Problem requirements: Quote all of the following lines word for word, without changing anything.

Word and element locating data
════════════════════
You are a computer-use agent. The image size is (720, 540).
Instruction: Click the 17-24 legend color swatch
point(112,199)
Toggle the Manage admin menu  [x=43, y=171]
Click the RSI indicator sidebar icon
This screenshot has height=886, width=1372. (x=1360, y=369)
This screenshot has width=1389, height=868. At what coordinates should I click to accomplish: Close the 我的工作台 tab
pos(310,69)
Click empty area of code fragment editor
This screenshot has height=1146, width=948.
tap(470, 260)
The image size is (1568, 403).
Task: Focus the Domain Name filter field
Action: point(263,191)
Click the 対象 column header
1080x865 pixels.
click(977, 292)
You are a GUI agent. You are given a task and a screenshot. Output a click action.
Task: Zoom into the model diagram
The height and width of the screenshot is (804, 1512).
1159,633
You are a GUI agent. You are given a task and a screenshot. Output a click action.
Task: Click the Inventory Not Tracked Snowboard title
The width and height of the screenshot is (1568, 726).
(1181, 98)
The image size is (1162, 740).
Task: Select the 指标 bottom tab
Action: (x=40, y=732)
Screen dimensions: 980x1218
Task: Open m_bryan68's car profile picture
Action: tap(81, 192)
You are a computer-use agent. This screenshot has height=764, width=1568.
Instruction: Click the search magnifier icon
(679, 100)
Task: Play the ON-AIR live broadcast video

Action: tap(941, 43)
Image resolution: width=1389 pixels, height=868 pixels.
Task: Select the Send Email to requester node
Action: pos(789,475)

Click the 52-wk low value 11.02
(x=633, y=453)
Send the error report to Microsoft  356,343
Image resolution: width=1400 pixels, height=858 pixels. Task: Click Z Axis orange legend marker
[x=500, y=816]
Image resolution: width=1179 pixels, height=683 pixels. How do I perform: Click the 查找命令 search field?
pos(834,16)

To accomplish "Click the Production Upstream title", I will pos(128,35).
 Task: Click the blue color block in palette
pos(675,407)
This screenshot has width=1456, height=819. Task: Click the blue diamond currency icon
════════════════════
Answer to this exercise:
You are a computer-use agent. The image size is (720, 540).
Instruction: Click the 17-24 legend color swatch
point(112,199)
Toggle the Manage admin menu  [x=43, y=171]
Click the RSI indicator sidebar icon
This screenshot has height=886, width=1372. (x=1360, y=369)
This screenshot has width=1389, height=868. At what coordinates should I click to accomplish: Close the 我的工作台 tab
pos(310,69)
Click empty area of code fragment editor
This screenshot has height=1146, width=948.
tap(470, 260)
The image size is (1568, 403).
Task: Focus the Domain Name filter field
Action: point(263,191)
Click the 対象 column header
1080x865 pixels.
click(977, 292)
You are a GUI agent. You are given a task and a screenshot. Output a click action.
Task: Zoom into the model diagram
The height and width of the screenshot is (804, 1512).
1159,633
You are a GUI agent. You are given a task and a screenshot. Output a click action.
Task: Click the Inventory Not Tracked Snowboard title
The width and height of the screenshot is (1568, 726).
(1181, 98)
The image size is (1162, 740).
Task: Select the 指标 bottom tab
Action: (x=40, y=732)
Screen dimensions: 980x1218
Task: Open m_bryan68's car profile picture
Action: tap(81, 192)
You are a computer-use agent. This screenshot has height=764, width=1568.
Instruction: Click the search magnifier icon
(679, 100)
Task: Play the ON-AIR live broadcast video

Action: tap(941, 43)
Image resolution: width=1389 pixels, height=868 pixels.
Task: Select the Send Email to requester node
Action: pos(789,475)

Click the 52-wk low value 11.02
(x=633, y=453)
Send the error report to Microsoft  356,343
Image resolution: width=1400 pixels, height=858 pixels. Task: Click Z Axis orange legend marker
[x=500, y=816]
Image resolution: width=1179 pixels, height=683 pixels. How do I perform: Click the 查找命令 search field?
pos(834,16)

To accomplish "Click the Production Upstream title", I will pos(128,35).
 Task: Click the blue color block in palette
pos(675,407)
This screenshot has width=1456, height=819. Task: Click the blue diamond currency icon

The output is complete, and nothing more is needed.